_Problem_
Scan the entries for the word "menuitem". Every line that has it should be copied.

_Data records_
______________________________

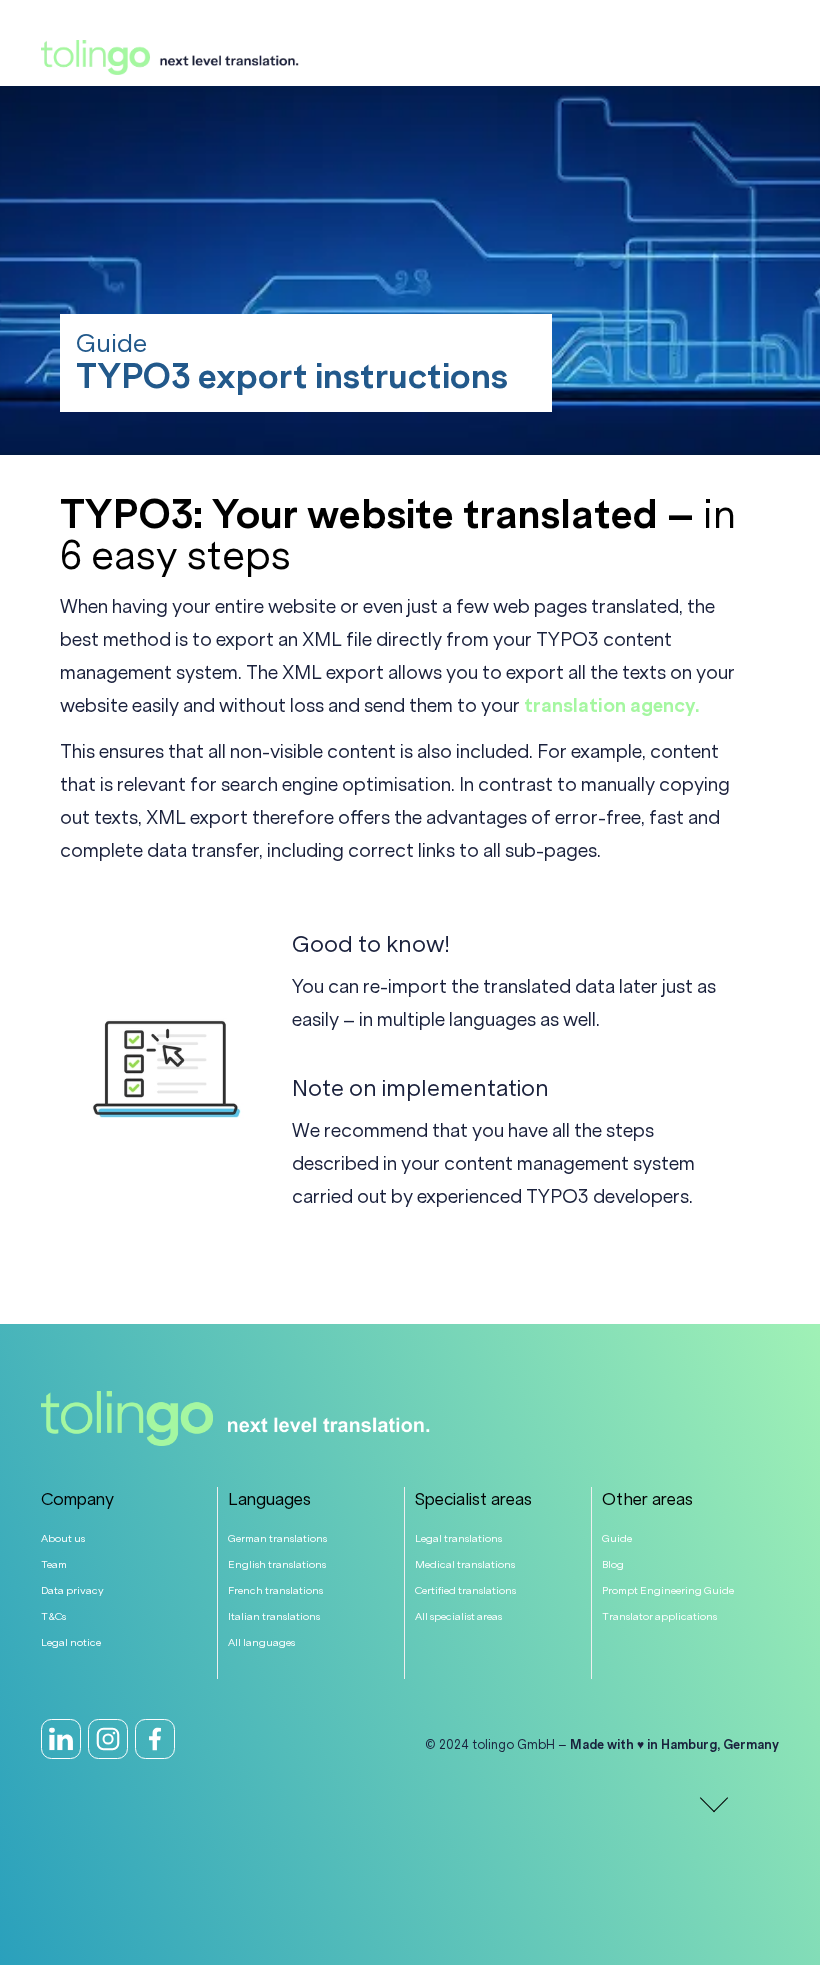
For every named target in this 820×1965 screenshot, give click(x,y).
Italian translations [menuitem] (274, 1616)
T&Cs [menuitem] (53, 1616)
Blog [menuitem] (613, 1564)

______________________________

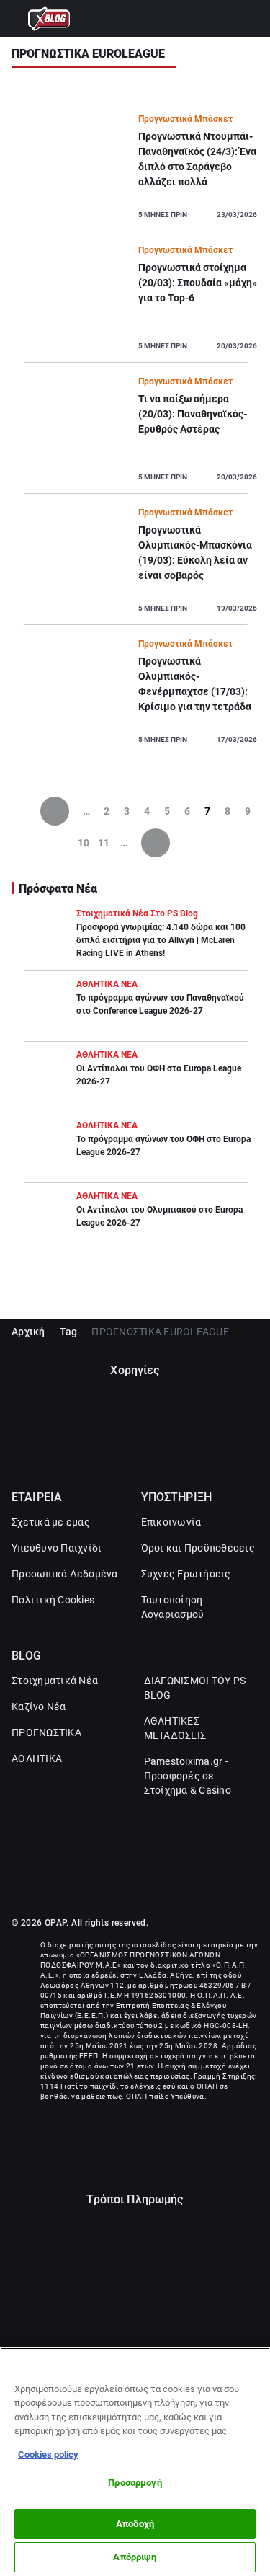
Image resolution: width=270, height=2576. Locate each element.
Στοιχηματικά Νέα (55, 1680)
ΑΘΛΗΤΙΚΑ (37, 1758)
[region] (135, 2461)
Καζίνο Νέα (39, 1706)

______________________________

_Response_
Italian translations [menuitem] (274, 1616)
T&Cs [menuitem] (53, 1616)
Blog [menuitem] (613, 1564)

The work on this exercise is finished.